Aurel Istrase era un hombre moreno, bajo y calvo. Tenía cicatrices en la cara, y dientes manchados. En algún momento de su vida alguien le había quebrado la nariz, y al parecer nunca se le compuso bien. Istrase concurrió a la embajada para la reunión. Sentía una enorme curiosidad por conocer a la nueva diplomática.

—¿Deseaba hablar conmigo, señora?

—Sí. Le agradezco que se haya molestado hasta aquí. Es por el caso de Hannah Murphy.

—Ah, sí; la traficante de drogas. En Rumanía tenemos leyes muy estrictas para los narcotraficantes: los mandamos presos.

—Excelente. Me alegro mucho de oírlo. Ojalá en mi país tuviésemos leyes más estrictas en este campo.

Istrase la observó intrigado.

—¿Entonces está de acuerdo conmigo?

—Desde luego que sí. La persona que comercia con drogas merece ser recluida. Hannah Murphy, sin embargo, no vendía drogas sino que convidó con un cigarrillo de marihuana a su amante.

—Es lo mismo…

—No, capitán. El amante era un teniente de su policía, y él también fumó marihuana. ¿Acaso se lo castigó?
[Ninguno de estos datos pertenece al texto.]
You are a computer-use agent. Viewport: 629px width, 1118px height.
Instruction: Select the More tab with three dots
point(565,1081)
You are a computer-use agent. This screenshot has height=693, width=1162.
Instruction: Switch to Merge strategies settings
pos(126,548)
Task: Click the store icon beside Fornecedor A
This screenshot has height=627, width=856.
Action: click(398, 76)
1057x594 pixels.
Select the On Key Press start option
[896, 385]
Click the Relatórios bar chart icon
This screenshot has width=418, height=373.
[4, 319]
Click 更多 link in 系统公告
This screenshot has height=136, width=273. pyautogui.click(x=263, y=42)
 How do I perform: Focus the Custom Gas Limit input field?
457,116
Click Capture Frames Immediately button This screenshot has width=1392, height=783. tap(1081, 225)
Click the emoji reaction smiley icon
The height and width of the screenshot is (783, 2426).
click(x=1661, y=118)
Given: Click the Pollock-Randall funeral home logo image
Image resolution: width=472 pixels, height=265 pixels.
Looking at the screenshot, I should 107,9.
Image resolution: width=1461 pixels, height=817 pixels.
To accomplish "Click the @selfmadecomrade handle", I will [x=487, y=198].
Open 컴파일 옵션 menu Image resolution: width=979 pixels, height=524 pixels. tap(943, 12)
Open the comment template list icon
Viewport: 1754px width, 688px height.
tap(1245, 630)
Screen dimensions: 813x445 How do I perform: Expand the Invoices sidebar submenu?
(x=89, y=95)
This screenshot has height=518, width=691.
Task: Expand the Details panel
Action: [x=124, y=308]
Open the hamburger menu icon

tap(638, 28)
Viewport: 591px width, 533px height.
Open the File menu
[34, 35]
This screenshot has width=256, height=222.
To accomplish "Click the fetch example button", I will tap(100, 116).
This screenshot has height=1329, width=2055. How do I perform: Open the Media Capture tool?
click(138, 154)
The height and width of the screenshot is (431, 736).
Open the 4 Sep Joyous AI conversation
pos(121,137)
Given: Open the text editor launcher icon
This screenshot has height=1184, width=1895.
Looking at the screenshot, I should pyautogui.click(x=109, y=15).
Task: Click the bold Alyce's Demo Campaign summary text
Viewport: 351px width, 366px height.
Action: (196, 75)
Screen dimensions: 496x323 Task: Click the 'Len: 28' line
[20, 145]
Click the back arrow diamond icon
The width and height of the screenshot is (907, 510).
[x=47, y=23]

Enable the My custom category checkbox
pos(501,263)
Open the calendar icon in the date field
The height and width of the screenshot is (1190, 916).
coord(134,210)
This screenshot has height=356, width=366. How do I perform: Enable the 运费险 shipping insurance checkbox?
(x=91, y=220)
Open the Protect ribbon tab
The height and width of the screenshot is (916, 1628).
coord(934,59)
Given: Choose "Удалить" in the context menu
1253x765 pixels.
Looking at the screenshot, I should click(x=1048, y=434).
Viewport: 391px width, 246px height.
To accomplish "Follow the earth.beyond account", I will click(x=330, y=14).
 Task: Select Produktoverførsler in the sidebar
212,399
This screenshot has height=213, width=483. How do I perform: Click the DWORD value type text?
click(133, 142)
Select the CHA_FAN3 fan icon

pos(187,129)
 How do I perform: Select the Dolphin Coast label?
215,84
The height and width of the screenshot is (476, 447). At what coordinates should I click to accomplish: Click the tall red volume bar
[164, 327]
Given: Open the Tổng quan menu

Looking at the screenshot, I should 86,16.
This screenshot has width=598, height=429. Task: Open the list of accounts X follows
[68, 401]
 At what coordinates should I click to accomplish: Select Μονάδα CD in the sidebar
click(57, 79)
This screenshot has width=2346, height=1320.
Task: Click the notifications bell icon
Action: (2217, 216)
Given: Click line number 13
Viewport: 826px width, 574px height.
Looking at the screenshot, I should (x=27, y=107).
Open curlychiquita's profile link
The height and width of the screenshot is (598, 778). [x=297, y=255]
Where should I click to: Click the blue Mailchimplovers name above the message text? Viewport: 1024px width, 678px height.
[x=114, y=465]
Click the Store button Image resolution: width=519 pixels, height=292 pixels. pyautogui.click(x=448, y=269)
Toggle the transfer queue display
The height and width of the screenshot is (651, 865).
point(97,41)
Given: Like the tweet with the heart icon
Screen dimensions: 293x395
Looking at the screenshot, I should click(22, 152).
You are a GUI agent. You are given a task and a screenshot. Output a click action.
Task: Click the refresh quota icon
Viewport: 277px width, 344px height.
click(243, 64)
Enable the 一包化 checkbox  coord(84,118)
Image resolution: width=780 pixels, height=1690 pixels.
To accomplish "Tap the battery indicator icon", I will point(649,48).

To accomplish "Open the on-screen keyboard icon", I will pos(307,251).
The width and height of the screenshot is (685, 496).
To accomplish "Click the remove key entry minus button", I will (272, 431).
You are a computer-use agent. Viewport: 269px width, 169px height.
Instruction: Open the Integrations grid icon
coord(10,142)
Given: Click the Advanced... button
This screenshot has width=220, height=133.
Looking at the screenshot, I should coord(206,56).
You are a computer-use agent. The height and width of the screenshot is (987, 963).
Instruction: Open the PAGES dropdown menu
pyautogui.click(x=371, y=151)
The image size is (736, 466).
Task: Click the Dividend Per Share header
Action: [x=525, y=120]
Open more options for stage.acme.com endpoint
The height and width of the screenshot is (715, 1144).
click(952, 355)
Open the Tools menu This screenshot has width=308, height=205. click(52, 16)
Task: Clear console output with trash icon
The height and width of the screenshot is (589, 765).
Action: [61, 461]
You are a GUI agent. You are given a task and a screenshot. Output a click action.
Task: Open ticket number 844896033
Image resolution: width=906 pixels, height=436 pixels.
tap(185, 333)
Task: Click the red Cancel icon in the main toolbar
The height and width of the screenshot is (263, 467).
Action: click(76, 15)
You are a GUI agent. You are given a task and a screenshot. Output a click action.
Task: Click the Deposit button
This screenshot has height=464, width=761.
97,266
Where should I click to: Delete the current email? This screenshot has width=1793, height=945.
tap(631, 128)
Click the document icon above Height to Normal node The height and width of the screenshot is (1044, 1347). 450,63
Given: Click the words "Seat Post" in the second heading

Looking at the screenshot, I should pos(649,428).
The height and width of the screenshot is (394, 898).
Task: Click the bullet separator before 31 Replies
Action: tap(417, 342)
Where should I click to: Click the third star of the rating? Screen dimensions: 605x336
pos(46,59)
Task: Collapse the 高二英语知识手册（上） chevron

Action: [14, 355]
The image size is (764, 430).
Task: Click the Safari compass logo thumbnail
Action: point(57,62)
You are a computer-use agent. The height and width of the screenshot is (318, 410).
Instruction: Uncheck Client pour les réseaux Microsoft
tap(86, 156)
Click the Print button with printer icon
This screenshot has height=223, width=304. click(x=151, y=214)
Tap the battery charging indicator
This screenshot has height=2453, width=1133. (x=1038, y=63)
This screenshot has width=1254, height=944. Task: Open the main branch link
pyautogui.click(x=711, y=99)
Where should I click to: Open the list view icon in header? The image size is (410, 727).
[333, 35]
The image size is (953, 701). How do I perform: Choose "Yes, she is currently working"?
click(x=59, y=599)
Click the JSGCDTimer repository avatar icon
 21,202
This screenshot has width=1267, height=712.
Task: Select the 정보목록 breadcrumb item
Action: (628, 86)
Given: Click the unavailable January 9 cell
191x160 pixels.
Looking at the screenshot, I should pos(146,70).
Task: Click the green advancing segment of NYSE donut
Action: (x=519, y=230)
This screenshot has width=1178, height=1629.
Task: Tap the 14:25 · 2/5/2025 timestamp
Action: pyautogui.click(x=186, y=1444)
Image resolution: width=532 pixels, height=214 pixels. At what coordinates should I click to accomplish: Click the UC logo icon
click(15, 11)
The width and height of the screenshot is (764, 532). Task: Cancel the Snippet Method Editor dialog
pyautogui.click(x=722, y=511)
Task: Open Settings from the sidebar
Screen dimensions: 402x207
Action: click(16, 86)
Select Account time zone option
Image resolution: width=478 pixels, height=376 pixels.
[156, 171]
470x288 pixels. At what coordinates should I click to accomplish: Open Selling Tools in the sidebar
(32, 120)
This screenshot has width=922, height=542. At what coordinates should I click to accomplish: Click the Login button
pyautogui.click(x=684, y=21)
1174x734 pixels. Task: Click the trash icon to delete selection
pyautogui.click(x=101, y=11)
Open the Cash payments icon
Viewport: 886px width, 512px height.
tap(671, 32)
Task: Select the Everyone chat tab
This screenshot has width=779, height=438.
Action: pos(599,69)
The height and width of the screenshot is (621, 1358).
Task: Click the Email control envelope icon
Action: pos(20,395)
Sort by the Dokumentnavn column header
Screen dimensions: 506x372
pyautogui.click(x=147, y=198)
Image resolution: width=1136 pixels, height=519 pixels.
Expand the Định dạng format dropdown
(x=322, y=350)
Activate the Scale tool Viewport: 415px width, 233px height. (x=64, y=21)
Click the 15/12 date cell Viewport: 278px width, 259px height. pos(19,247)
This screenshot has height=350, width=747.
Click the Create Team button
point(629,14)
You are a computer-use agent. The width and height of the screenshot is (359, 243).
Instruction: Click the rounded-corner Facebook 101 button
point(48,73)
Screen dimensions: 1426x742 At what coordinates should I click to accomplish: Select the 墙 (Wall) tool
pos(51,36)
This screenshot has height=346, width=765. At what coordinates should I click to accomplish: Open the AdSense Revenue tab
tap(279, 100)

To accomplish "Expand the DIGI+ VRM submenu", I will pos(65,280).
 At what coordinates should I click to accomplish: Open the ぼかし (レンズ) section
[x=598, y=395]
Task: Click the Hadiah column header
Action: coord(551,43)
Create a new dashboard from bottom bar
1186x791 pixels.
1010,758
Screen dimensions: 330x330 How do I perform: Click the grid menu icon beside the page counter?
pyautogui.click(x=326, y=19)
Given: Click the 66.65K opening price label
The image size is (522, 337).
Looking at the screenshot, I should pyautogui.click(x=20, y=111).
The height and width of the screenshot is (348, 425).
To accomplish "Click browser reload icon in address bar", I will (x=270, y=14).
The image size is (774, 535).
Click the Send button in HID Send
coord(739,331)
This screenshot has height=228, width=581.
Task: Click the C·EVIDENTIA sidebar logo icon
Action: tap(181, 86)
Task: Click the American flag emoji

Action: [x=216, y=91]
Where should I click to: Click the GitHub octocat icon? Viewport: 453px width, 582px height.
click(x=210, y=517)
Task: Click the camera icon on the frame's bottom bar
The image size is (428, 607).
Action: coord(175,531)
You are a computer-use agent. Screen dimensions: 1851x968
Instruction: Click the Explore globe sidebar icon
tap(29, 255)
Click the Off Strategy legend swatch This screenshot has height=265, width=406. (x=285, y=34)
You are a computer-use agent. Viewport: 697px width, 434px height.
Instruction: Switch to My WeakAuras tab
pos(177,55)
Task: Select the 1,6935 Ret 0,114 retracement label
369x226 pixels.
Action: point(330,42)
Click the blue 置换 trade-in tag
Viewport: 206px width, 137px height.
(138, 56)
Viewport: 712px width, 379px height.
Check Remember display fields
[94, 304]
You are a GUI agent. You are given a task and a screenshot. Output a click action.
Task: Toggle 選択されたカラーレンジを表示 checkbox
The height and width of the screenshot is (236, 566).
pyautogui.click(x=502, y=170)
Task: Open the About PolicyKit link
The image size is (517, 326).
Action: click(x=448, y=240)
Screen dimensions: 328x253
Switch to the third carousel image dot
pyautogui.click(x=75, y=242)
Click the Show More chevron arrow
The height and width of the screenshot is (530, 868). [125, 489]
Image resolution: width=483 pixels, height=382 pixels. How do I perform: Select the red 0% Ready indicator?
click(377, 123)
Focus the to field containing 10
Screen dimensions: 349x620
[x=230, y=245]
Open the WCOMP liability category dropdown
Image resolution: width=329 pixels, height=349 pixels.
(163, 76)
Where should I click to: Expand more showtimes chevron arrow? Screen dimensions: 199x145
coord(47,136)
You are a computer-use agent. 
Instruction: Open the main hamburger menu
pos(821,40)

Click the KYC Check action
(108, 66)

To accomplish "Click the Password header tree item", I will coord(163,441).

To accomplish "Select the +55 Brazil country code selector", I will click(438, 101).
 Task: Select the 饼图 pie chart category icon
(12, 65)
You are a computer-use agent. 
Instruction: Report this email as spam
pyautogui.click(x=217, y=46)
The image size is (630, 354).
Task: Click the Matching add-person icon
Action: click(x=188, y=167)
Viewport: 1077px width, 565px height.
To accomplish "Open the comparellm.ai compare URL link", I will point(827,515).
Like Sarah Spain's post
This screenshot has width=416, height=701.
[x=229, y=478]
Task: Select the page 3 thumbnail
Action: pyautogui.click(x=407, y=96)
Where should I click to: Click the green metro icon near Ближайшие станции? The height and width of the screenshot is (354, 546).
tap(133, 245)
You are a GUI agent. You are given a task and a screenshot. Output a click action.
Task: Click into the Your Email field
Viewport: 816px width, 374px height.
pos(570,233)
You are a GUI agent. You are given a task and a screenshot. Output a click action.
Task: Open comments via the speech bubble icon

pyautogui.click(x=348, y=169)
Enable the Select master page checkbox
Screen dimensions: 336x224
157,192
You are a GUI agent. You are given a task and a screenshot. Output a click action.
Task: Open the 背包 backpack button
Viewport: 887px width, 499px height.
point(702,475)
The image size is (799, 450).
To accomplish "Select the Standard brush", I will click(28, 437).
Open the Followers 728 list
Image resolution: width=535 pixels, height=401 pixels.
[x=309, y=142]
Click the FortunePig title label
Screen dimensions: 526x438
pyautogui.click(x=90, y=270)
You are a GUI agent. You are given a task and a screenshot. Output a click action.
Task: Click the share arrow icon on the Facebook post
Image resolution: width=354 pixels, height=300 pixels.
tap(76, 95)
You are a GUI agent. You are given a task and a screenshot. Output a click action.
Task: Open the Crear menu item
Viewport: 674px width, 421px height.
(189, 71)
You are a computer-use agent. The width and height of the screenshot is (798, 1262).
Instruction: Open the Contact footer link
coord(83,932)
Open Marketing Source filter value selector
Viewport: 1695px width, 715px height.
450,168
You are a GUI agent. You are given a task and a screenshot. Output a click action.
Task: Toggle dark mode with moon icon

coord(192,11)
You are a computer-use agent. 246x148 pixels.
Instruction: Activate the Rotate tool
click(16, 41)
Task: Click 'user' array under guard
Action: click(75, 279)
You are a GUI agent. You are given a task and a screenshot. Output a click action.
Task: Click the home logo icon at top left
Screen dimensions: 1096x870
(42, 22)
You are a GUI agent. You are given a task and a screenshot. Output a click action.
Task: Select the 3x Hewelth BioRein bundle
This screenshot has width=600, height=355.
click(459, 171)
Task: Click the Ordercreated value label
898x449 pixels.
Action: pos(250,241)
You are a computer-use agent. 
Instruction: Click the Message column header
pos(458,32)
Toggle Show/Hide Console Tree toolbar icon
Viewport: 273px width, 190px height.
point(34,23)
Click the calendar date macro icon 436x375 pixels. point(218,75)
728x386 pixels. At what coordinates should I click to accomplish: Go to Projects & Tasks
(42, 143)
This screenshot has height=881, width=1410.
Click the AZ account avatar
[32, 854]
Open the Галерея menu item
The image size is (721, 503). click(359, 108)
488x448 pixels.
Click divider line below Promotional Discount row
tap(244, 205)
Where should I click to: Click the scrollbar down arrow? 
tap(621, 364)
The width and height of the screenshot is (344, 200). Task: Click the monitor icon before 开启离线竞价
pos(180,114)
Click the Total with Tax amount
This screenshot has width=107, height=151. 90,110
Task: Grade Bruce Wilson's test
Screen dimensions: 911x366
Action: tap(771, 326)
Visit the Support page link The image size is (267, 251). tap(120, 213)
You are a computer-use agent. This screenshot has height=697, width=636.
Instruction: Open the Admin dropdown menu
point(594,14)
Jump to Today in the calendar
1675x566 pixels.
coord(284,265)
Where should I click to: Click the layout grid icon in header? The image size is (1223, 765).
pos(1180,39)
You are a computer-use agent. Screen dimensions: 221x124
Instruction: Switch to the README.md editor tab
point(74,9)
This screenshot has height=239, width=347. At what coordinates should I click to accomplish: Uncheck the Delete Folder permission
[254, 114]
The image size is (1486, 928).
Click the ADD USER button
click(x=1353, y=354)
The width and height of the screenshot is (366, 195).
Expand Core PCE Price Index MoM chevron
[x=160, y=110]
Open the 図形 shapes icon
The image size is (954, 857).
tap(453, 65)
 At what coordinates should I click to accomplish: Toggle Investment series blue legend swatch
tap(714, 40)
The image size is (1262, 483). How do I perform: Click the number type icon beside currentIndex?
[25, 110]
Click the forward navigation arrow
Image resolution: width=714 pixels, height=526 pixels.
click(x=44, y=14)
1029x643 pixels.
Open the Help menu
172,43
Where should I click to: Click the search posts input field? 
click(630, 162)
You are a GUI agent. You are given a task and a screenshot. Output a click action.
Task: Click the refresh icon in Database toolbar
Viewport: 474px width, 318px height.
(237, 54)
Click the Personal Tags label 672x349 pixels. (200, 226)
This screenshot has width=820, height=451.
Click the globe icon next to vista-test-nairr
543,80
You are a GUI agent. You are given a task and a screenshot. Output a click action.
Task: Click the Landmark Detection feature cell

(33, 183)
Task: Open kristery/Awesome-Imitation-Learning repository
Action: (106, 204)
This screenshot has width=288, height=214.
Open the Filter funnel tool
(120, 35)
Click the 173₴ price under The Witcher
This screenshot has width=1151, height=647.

—¿Por qué? Él no hacía más que recoger pruebas de un comportamiento delictivo.

—¿El teniente es casado y tiene tres hijos?

El capitán Istrase frunció el entrecejo.

—Sí, claro. La joven norteamericana lo sedujo y lo llevó a la cama.

—Capitán, Hannah Murphy es una estudiante de diecinueve años, mientras que el teniente tiene cuarenta y cinco. Ahora usted dígame quién sedujo a quién.

—La edad nada tiene que ver con esto —porfió el hombre.

—¿La esposa del teniente está enterada de la aventura de su marido?

El capitán se quedó mirándola.

—¿Por qué habría de saberlo?

—Porque este asunto tiene toda la apariencia de ser una celada tendida adrede. Creo que lo más conveniente es darlo a publicidad, y que lo comente la prensa internacional.

—No le veo sentido.

Mary sacó entonces el as de la manga.

—¿Porque sucede que el teniente es su yerno?

—¡Por supuesto que no! —se indignó el capitán—. Sólo pretendo que se haga justicia.

—También yo —aseguró Mary.

Según el legajo que había leído, el yerno tenía por costumbre entablar relación con jóvenes turistas —varones y mujeres, por igual—, acostarse con ellos, sugerirles sitios donde podían obtener drogas o comerciar en el mercado negro, y luego delatarlos.

Mary habló en un tono conciliador.

—No veo por qué su hija deba enterarse del comportamiento del marido. Creo que sería mucho más beneficioso para todos que usted liberara calladamente a Hannah Murphy y yo me encargo de enviarla de regreso a los Estados Unidos. ¿Qué me dice, capitán?

El hombre lo pensó unos instantes, disgustado.

—Es usted una persona muy interesante —aceptó, al final.

—Gracias. Lo mismo digo yo de usted. Esta tarde espero a la señorita Murphy en mi oficina. Yo misma me ocuparé de ponerla en el primer avión que salga de Bucarest.

El policía se encogió de hombros.

—Voy a utilizar la poca influencia que tengo.

—No me cabe la menor duda, capitán Istrase. Muchas gracias.

A la mañana siguiente, Hannah Murphy, muy agradecida, volaba de regreso a su patria.

—¿Cómo lo hizo? —preguntó, incrédulo, Mike Slade.

—Seguí su consejo: me valí de mi encanto.